EXERCISE PROMPT: Copy out each line below exactly as it appears.

DATA:
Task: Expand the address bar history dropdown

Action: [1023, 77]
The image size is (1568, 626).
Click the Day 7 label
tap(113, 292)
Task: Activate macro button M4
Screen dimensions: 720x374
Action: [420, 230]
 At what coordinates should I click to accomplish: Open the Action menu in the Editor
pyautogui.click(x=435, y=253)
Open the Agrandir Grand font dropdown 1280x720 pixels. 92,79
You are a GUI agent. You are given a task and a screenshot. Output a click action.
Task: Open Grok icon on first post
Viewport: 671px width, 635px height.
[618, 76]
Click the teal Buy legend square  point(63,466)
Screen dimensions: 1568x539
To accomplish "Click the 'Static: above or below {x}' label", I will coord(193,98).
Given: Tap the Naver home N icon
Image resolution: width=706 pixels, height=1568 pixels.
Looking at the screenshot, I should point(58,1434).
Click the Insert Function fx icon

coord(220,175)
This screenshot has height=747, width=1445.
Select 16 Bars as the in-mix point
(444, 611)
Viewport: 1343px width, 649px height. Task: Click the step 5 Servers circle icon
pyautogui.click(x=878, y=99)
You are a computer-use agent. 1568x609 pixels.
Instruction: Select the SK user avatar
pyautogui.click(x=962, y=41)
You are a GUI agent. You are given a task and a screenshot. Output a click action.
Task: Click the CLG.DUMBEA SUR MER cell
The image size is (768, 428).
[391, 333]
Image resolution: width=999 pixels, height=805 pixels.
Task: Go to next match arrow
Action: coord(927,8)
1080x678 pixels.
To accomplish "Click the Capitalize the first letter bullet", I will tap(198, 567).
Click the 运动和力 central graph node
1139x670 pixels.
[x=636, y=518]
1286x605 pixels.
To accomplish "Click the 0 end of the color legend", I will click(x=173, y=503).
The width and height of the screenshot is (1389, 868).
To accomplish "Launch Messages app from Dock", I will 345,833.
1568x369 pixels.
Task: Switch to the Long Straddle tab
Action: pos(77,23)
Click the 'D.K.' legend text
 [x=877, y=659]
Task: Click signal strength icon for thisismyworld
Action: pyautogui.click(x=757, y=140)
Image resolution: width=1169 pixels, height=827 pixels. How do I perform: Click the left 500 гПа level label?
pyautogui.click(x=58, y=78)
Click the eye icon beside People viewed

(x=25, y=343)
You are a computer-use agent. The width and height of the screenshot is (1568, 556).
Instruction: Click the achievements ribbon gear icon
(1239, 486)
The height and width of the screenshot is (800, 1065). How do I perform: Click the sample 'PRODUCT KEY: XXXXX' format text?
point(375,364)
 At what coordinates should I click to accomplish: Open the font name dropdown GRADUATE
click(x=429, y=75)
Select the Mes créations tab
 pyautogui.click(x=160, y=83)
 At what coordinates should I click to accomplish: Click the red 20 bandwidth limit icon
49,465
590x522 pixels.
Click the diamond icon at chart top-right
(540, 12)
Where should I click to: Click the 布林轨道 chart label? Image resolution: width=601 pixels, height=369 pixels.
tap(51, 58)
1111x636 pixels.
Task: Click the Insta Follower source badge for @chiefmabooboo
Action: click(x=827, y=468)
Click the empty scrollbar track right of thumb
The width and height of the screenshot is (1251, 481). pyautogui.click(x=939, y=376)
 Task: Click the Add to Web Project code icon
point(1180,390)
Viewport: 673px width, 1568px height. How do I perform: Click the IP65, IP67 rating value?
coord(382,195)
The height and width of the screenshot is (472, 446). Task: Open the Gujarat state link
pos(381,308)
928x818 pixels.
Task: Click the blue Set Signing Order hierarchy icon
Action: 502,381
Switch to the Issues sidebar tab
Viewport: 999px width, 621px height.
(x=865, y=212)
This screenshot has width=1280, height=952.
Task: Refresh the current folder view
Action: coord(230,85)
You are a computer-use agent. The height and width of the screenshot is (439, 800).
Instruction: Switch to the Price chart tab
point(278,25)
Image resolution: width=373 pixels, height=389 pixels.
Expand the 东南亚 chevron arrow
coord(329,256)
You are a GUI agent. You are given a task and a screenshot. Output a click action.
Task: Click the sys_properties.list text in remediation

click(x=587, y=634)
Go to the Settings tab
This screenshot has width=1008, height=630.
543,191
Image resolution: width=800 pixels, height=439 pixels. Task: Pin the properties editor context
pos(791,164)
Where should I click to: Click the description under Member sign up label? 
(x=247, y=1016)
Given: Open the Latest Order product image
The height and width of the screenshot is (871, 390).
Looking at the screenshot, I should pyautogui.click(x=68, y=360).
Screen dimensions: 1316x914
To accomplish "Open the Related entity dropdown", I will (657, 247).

RESULT:
Task: Expand the address bar history dropdown

Action: [1023, 77]
The image size is (1568, 626).
Click the Day 7 label
tap(113, 292)
Task: Activate macro button M4
Screen dimensions: 720x374
Action: [420, 230]
 At what coordinates should I click to accomplish: Open the Action menu in the Editor
pyautogui.click(x=435, y=253)
Open the Agrandir Grand font dropdown 1280x720 pixels. 92,79
You are a GUI agent. You are given a task and a screenshot. Output a click action.
Task: Open Grok icon on first post
Viewport: 671px width, 635px height.
[618, 76]
Click the teal Buy legend square  point(63,466)
Screen dimensions: 1568x539
To accomplish "Click the 'Static: above or below {x}' label", I will coord(193,98).
Given: Tap the Naver home N icon
Image resolution: width=706 pixels, height=1568 pixels.
Looking at the screenshot, I should point(58,1434).
Click the Insert Function fx icon

coord(220,175)
This screenshot has height=747, width=1445.
Select 16 Bars as the in-mix point
(444, 611)
Viewport: 1343px width, 649px height. Task: Click the step 5 Servers circle icon
pyautogui.click(x=878, y=99)
You are a computer-use agent. 1568x609 pixels.
Instruction: Select the SK user avatar
pyautogui.click(x=962, y=41)
You are a GUI agent. You are given a task and a screenshot. Output a click action.
Task: Click the CLG.DUMBEA SUR MER cell
The image size is (768, 428).
[391, 333]
Image resolution: width=999 pixels, height=805 pixels.
Task: Go to next match arrow
Action: coord(927,8)
1080x678 pixels.
To accomplish "Click the Capitalize the first letter bullet", I will tap(198, 567).
Click the 运动和力 central graph node
1139x670 pixels.
[x=636, y=518]
1286x605 pixels.
To accomplish "Click the 0 end of the color legend", I will click(x=173, y=503).
The width and height of the screenshot is (1389, 868).
To accomplish "Launch Messages app from Dock", I will 345,833.
1568x369 pixels.
Task: Switch to the Long Straddle tab
Action: pos(77,23)
Click the 'D.K.' legend text
 [x=877, y=659]
Task: Click signal strength icon for thisismyworld
Action: pyautogui.click(x=757, y=140)
Image resolution: width=1169 pixels, height=827 pixels. How do I perform: Click the left 500 гПа level label?
pyautogui.click(x=58, y=78)
Click the eye icon beside People viewed

(x=25, y=343)
You are a computer-use agent. The width and height of the screenshot is (1568, 556).
Instruction: Click the achievements ribbon gear icon
(1239, 486)
The height and width of the screenshot is (800, 1065). How do I perform: Click the sample 'PRODUCT KEY: XXXXX' format text?
point(375,364)
 At what coordinates should I click to accomplish: Open the font name dropdown GRADUATE
click(x=429, y=75)
Select the Mes créations tab
 pyautogui.click(x=160, y=83)
 At what coordinates should I click to accomplish: Click the red 20 bandwidth limit icon
49,465
590x522 pixels.
Click the diamond icon at chart top-right
(540, 12)
Where should I click to: Click the 布林轨道 chart label? Image resolution: width=601 pixels, height=369 pixels.
tap(51, 58)
1111x636 pixels.
Task: Click the Insta Follower source badge for @chiefmabooboo
Action: click(x=827, y=468)
Click the empty scrollbar track right of thumb
The width and height of the screenshot is (1251, 481). pyautogui.click(x=939, y=376)
 Task: Click the Add to Web Project code icon
point(1180,390)
Viewport: 673px width, 1568px height. How do I perform: Click the IP65, IP67 rating value?
coord(382,195)
The height and width of the screenshot is (472, 446). Task: Open the Gujarat state link
pos(381,308)
928x818 pixels.
Task: Click the blue Set Signing Order hierarchy icon
Action: 502,381
Switch to the Issues sidebar tab
Viewport: 999px width, 621px height.
(x=865, y=212)
This screenshot has width=1280, height=952.
Task: Refresh the current folder view
Action: coord(230,85)
You are a computer-use agent. The height and width of the screenshot is (439, 800).
Instruction: Switch to the Price chart tab
point(278,25)
Image resolution: width=373 pixels, height=389 pixels.
Expand the 东南亚 chevron arrow
coord(329,256)
You are a GUI agent. You are given a task and a screenshot. Output a click action.
Task: Click the sys_properties.list text in remediation

click(x=587, y=634)
Go to the Settings tab
This screenshot has width=1008, height=630.
543,191
Image resolution: width=800 pixels, height=439 pixels. Task: Pin the properties editor context
pos(791,164)
Where should I click to: Click the description under Member sign up label? 
(x=247, y=1016)
Given: Open the Latest Order product image
The height and width of the screenshot is (871, 390).
Looking at the screenshot, I should pyautogui.click(x=68, y=360).
Screen dimensions: 1316x914
To accomplish "Open the Related entity dropdown", I will (657, 247).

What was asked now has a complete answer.